Leontis N B, Stombaugh J, Westhof E
Chemistry Department and Center for Biomolecular Sciences, Overman Hall, Bowling Green State University, Bowling Green, OH 43403, USA.
Biochimie. 2002 Sep;84(9):961-73. doi: 10.1016/s0300-9084(02)01463-3.

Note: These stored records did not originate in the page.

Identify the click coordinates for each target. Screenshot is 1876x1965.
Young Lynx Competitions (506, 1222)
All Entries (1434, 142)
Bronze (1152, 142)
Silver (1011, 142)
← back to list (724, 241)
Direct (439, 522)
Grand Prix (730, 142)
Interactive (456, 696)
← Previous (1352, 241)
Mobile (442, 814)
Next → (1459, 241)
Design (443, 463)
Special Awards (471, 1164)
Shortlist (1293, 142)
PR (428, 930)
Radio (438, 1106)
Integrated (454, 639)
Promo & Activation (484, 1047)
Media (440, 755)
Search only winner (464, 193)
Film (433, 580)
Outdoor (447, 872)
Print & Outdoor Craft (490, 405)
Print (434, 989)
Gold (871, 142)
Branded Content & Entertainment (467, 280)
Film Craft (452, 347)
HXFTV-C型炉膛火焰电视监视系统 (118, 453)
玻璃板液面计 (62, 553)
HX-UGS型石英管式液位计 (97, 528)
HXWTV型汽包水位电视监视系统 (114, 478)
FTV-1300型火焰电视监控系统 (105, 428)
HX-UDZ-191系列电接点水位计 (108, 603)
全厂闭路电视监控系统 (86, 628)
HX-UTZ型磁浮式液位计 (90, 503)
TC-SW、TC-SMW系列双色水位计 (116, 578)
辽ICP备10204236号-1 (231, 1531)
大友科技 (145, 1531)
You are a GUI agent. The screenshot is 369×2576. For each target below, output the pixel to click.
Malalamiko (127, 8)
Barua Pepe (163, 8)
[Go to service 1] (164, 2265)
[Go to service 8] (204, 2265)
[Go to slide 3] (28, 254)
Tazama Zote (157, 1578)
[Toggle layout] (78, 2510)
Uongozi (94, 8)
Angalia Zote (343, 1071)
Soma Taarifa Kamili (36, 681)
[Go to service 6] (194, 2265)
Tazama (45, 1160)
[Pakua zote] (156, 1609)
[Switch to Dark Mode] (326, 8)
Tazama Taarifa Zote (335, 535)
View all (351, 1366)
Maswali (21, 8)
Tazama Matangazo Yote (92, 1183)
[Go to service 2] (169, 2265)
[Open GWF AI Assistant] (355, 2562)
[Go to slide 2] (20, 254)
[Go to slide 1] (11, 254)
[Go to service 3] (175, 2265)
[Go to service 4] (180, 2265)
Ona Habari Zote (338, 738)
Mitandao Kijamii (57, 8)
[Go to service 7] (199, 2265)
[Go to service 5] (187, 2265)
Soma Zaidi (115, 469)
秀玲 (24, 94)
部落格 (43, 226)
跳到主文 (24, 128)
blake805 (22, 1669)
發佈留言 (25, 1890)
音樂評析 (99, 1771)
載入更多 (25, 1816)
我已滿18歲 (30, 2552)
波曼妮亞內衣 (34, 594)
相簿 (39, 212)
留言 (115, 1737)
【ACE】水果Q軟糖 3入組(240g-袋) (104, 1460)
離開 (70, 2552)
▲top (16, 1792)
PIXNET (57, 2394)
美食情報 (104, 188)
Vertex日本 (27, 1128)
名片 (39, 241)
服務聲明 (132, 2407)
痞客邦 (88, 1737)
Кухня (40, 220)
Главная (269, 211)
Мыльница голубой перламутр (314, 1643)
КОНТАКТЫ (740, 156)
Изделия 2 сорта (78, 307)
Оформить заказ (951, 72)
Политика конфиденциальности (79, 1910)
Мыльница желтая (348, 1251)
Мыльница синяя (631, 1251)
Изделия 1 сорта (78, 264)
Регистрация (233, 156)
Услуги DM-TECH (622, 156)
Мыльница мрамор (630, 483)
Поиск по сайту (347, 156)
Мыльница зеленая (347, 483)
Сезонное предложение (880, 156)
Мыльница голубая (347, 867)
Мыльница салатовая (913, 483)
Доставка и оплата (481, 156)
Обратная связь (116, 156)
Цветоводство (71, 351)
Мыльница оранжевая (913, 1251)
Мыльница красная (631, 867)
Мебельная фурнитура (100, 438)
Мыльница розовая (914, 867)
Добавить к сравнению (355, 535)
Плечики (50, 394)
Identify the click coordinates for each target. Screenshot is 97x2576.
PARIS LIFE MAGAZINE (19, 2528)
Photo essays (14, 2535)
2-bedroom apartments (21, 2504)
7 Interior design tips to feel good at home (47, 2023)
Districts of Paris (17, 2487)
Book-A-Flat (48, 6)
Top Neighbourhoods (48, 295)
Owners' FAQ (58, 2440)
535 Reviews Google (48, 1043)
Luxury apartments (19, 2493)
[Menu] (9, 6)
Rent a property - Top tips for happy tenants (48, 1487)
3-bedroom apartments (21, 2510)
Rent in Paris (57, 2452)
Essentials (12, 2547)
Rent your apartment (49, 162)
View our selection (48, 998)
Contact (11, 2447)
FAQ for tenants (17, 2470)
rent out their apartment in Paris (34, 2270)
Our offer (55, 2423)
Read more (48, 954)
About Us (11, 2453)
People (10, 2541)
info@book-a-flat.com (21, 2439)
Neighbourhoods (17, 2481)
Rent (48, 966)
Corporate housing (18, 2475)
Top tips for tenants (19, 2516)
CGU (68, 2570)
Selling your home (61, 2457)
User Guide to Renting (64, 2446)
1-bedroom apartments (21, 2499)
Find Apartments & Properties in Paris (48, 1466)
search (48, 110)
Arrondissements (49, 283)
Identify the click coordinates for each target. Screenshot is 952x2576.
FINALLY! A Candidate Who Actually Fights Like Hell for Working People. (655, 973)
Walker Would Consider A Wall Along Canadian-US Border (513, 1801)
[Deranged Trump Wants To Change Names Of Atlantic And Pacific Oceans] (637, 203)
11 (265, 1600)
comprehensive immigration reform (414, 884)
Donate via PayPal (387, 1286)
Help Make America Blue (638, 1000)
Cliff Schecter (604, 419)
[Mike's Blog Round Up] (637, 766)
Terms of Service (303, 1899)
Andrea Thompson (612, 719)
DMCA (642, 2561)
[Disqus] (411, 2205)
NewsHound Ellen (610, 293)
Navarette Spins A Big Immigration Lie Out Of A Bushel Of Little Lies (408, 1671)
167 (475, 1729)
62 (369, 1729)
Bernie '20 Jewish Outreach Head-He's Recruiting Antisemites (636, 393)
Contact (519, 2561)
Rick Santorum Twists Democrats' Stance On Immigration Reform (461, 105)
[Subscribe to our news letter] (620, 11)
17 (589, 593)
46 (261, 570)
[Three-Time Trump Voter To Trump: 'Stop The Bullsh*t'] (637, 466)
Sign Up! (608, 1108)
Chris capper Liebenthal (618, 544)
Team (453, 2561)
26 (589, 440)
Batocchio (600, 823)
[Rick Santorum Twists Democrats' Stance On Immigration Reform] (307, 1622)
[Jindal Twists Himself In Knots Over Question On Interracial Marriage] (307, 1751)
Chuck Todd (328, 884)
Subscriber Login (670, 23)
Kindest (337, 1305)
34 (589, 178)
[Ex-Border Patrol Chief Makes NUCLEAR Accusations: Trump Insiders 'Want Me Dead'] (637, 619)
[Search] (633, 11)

The traditional way to infer RNA secondary structure involves an iterative process of alignment and evaluation of covariation statistics between all positions possibly involved in basepairing. Watson-Crick basepairs typically show covariations that score well when examples of two or more possible basepairs occur. This is not necessarily the case for non-Watson-Crick basepairing geometries. For example, for sheared (trans Hoogsteen/Sugar edge) pairs, one base is highly conserved (always A or mostly A with some C or U), while the other can vary (G or A and sometimes C and U as well). RNA motifs consist of ordered, stacked arrays of non-Watson-Crick basepairs that in the secondary structure representation form hairpin or internal loops, multi-stem junctions, and even pseudoknots. Although RNA motifs occur recurrently and contribute in a modular fashion to RNA architecture, it is usually not apparent which bases interact and whether it is by edge-to-edge H-bonding or solely by stacking interactions. Using a modular sequence-analysis approach, recurrent motifs related to the sarcin-ricin loop of 23S RNA and to loop E from 5S RNA were predicted in universally conserved regions of the large ribosomal RNAs (16S- and 23S-like) before the publication of high-resolution, atomic-level structures of representative examples of 16S and 23S rRNA molecules in their native contexts. This provides the opportunity to evaluate the predictive power of motif-level sequence analysis, with the goal of automating the process for predicting RNA motifs in genomic sequences. The process of inferring structure from sequence by constructing accurate alignments is a circular one. The crucial link that allows a productive iteration of motif modeling and realignment is the comparison of the sequence variations for each putative pair with the corresponding isostericity matrix to determine which basepairs are consistent both with the sequence and the geometrical data.
推断RNA二级结构的传统方法涉及一个迭代过程,即对所有可能参与碱基配对的位置之间的共变统计进行比对和评估。当出现两个或更多可能的碱基对示例时,沃森-克里克碱基对通常会显示出得分良好的共变情况。对于非沃森-克里克碱基配对几何结构来说,情况未必如此。例如,对于剪切(反式 hoogsteen/糖边缘)对,一个碱基高度保守(总是A或大多是A,还有一些C或U),而另一个碱基可以变化(G或A,有时还有C和U)。RNA基序由非沃森-克里克碱基对的有序堆叠阵列组成,在二级结构表示中形成发夹或内环、多茎连接,甚至假结。尽管RNA基序反复出现并以模块化方式对RNA结构起作用,但通常不清楚哪些碱基相互作用,以及是通过边对边氢键还是仅通过堆积相互作用。在16S和23S rRNA分子在其天然环境中的代表性示例的高分辨率原子水平结构发表之前,使用模块化序列分析方法,在大核糖体RNA(16S和23S样)的普遍保守区域中预测了与23S RNA的sarcin-ricin环和5S RNA的环E相关的反复出现的基序。这提供了评估基序水平序列分析预测能力的机会,目标是使基因组序列中RNA基序预测过程自动化。通过构建准确比对从序列推断结构的过程是一个循环过程。允许基序建模和重新比对进行有效迭代的关键环节是将每个假定对的序列变异与相应的等构性矩阵进行比较,以确定哪些碱基对在序列和几何数据方面都是一致的。